(EXERCISE PROMPT)
In the education notebook below, turn the paragraph that begins "In addition to earning" into a short bulleted list that keeps its main facts.

(PROVIDED TEXT)

==========

Education notebook

Sutterfield chosen for teacher award

Spencer Sutterfield, a teacher at Little Rock's Parkview High School, was named the district's Teacher of the Year for 2015 at the annual Crystal Awards Gala last week at the Embassy Suites hotel.

In addition to earning the Marian G. Lacey Educator Award, Sutterfield was also awarded a cash prize and a gift bag from Knowledge Tree. He will receive a Dell Venue Pro that can be used as a tablet or a laptop.

Teachers representing every campus in the district were recognized during the gala. School-level winners were also named. They are:

• Summer Vaught of Central High School, High School Teacher of the Year.

• Michelle Vire of Pulaski Heights Middle School, Middle School Teacher of the Year.

• Nathalie Massenelli of Jefferson Elementary, Elementary School Teacher of the Year.

School-level winners took home cash prizes, Dell Chromebooks and gift bags from Knowledge Tree.

==========

(GIVEN DATA)
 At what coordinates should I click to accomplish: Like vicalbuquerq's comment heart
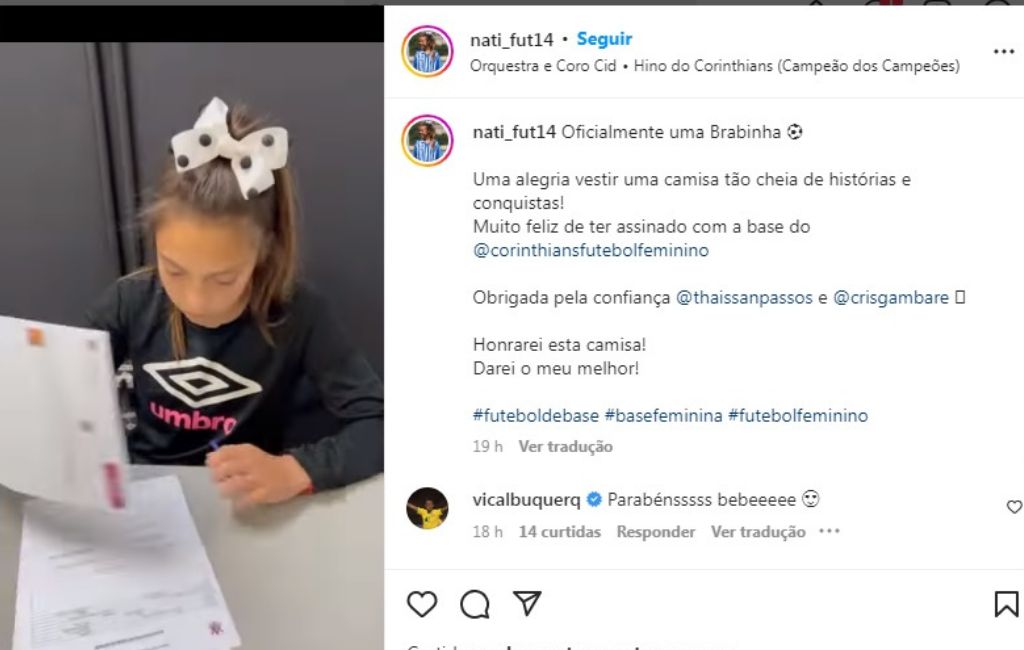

==========

(RESULT)
Sutterfield's recognition included:
- The Marian G. Lacey Educator Award
- A cash prize
- A gift bag from Knowledge Tree
- A Dell Venue Pro, usable as a tablet or a laptop